I would definitely do it for one of my close friends if they couldn't in an emergency
there have been some grandmothers who have relactated when their daughters have died

G2B · 27/08/2008 14:10

P.s- entirely different in the case of a prem baby as often it's literally life and death and so breast milk is much more important. I would be uncomfortable but would lump it.

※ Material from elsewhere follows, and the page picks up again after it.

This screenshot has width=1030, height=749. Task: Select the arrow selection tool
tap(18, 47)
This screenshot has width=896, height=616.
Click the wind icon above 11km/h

gagamama · 27/08/2008 14:10

I wouldn't like someone else to breast feed my baby, personally, unless in a dire situation and I knew her very well. You don't know if she's been drinking or taking drugs or whether her milk is sub-optimal. IMO that also makes it different to cows' milk - you know a cow is being fed a diet optimal for milk-production and (with organic milk, anyway) there's no hidden nasties getting passed on to the drinker.

zoo123 · 27/08/2008 14:10

Problem with breastfeeding another woman's child is the risk of transfer of infection eg HIV in addition to bondy issues. Some women might be fine with another woman breastfeeding their child to avoid giving formula but I wouldn't. Way back in this thread someone said they had met an elderly couple having difficulty getting a child to take a bottle and she now wishes she'd offered to breast feed the child. Quite frankly I find it unbelievable that someone would seriously consider this without the express consent of the baby's mother however well intentioned. If a babysitter gave my child to a random stranger to bf I'd be out of my mind with anger and worry, I just don't htink it's appropriate. If a baby won't take a bottle then IMHO it's own mother should stay and look after it rather than handing it over to babysitters. If it was essential for her to go out for a few hours then it won't die in that short period.

Breastmilk for babies in special care is a rather different issue. They receive DEBM because it offers special protection against a life-threatening medical condition. All donors are screened for HIV and written consent is always given before it is given.